[Task objective] Whenever a line in the data holds the string "section", pull that line out.

[Data for this task]
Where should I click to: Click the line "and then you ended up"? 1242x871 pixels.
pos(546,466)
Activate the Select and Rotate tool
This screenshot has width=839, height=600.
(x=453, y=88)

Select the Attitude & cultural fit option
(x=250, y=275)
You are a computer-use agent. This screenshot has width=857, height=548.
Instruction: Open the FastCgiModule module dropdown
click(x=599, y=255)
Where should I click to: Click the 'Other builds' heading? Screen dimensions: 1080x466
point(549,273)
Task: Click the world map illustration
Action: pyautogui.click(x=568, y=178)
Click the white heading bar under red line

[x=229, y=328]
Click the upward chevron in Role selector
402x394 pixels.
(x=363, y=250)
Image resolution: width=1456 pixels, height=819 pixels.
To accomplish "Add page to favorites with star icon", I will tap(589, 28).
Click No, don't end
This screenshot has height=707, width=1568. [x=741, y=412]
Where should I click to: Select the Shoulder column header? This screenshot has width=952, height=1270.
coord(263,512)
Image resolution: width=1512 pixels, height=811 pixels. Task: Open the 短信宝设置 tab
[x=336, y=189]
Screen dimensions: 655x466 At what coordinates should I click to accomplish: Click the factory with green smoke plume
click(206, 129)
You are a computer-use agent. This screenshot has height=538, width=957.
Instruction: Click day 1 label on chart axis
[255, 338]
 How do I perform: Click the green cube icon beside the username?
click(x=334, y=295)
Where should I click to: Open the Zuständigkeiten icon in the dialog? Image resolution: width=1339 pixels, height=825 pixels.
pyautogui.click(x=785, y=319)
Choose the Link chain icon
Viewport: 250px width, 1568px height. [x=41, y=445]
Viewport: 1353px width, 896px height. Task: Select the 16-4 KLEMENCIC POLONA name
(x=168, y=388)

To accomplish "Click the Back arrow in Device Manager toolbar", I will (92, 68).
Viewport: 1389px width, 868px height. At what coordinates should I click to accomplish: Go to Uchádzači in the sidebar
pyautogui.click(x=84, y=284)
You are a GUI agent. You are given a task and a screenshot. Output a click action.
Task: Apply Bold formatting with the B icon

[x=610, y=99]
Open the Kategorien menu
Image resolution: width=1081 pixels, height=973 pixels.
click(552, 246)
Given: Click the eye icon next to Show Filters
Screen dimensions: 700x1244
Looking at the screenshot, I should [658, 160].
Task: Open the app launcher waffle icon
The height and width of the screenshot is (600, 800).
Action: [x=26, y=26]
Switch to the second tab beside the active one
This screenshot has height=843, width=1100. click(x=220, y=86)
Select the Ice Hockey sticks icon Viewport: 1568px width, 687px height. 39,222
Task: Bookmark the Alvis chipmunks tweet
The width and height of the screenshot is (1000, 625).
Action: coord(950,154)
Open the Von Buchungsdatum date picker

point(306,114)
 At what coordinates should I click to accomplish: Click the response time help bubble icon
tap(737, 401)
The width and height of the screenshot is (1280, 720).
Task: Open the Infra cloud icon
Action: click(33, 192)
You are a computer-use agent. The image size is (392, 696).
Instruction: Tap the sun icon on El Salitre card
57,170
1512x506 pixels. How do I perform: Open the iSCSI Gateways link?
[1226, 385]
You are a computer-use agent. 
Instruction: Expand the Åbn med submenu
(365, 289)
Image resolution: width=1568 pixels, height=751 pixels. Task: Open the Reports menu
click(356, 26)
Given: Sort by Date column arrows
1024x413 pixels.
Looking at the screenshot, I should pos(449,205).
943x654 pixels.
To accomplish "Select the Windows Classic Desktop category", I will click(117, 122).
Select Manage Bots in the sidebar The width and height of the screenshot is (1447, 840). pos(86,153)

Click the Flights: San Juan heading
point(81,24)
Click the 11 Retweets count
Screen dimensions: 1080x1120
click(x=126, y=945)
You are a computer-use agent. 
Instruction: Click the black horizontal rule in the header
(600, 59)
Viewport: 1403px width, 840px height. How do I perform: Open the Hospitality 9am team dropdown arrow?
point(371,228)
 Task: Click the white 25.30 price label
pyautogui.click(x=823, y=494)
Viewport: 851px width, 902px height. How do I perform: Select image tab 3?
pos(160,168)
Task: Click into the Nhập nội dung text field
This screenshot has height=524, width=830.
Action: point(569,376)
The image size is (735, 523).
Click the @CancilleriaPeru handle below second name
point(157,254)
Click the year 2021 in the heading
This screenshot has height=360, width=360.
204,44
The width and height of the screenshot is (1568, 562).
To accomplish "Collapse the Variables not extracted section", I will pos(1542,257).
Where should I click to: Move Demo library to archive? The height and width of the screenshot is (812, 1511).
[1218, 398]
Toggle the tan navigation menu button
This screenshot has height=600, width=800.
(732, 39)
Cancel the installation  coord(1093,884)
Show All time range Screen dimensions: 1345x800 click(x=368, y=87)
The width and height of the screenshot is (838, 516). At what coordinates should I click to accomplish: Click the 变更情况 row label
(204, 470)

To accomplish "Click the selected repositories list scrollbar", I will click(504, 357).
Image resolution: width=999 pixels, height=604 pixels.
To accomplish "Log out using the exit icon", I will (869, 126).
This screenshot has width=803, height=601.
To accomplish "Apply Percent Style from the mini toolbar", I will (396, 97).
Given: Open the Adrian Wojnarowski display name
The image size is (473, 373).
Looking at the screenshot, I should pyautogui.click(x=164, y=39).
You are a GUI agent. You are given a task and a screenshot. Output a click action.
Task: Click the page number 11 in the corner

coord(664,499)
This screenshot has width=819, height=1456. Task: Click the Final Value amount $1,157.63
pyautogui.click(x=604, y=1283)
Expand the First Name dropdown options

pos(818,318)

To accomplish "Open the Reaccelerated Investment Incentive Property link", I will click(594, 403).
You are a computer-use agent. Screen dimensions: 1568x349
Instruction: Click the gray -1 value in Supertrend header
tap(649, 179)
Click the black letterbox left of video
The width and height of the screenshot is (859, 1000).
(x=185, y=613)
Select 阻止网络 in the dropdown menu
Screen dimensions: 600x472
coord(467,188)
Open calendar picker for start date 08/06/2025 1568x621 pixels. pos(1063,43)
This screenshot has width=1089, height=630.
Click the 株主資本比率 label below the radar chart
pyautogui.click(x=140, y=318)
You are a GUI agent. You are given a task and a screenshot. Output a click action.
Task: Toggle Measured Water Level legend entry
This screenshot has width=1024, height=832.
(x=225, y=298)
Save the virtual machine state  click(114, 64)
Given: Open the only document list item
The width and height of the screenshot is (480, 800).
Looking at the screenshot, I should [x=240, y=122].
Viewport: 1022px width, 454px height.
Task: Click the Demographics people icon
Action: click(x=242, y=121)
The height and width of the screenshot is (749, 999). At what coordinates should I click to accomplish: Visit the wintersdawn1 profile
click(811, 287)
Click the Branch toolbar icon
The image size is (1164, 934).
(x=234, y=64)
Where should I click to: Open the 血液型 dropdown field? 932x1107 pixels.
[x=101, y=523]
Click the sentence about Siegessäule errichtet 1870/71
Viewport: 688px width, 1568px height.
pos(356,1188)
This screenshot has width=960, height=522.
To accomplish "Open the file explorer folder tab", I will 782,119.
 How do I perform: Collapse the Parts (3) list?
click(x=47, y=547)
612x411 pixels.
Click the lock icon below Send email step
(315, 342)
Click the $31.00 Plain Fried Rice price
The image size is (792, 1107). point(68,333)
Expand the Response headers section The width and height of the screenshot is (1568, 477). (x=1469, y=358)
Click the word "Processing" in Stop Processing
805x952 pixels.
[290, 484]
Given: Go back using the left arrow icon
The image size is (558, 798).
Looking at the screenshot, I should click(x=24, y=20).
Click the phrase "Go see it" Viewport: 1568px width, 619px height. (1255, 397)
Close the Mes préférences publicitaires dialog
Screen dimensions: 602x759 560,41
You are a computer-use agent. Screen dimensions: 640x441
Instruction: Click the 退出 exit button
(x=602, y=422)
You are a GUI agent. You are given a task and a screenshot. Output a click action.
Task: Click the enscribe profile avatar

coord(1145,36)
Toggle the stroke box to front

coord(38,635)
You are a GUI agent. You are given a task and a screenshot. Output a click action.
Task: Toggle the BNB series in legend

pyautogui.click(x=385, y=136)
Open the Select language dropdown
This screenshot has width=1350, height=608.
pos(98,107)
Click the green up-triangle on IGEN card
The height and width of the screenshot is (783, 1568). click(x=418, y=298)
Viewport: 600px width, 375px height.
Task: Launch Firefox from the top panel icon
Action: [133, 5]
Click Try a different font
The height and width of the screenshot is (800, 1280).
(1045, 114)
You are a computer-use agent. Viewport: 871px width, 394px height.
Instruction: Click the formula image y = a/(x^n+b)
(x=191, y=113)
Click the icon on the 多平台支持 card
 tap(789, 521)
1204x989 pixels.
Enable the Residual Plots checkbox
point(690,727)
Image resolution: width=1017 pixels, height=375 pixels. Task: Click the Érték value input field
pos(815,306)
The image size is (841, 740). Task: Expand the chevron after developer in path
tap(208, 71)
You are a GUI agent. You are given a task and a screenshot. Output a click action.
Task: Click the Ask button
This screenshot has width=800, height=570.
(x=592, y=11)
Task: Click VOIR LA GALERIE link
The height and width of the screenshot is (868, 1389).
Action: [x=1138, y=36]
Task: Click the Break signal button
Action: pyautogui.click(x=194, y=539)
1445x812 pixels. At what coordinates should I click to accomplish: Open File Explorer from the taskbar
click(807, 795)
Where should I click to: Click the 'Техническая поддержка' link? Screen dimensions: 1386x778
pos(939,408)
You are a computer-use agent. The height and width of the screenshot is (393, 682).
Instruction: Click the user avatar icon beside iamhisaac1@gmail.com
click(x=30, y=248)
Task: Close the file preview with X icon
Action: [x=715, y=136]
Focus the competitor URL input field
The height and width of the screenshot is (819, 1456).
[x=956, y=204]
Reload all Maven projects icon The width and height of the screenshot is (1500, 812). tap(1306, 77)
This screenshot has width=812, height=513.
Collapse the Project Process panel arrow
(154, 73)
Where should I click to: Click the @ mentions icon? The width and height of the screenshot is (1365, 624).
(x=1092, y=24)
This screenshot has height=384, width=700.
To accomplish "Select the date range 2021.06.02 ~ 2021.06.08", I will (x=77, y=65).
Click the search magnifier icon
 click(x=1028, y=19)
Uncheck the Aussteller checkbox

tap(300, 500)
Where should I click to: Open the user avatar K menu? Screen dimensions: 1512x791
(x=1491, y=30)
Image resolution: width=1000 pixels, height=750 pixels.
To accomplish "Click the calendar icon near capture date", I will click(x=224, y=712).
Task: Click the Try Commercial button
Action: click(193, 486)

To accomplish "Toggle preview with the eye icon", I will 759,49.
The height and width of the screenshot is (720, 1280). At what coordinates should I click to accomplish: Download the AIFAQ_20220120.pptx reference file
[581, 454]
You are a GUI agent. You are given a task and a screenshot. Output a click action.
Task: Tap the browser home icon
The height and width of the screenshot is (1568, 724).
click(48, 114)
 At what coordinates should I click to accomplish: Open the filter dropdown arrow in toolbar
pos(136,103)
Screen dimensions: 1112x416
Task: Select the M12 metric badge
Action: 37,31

[Result]
To accomplish "Collapse the Variables not extracted section", I will pos(1542,257).
Expand the Response headers section The width and height of the screenshot is (1568, 477). (x=1469, y=358)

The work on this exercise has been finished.